• _Entries supplied_

◇ ◇ ◇ ◇

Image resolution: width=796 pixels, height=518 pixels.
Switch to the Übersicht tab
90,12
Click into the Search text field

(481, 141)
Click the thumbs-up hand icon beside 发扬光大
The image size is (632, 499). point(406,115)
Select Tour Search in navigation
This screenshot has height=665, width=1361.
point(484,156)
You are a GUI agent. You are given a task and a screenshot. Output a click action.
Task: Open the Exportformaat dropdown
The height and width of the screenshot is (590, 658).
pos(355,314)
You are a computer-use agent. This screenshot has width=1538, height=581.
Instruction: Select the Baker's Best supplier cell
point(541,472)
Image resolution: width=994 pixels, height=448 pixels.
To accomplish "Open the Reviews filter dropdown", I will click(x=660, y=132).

◇ ◇ ◇ ◇

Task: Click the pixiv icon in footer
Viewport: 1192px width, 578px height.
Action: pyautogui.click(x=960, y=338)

◇ ◇ ◇ ◇

• _Exercise aim_
Lay out the stretch from the line containing "Image resolution: width=994" through the line containing "will click(x=660, y=132)." as a Markdown table with the columns Row and Line, numbering each row and omitting blank lines.

• _Solution for this problem_
| Row | Line |
|---|---|
| 1 | Image resolution: width=994 pixels, height=448 pixels. |
| 2 | To accomplish "Open the Reviews filter dropdown", I will click(x=660, y=132). |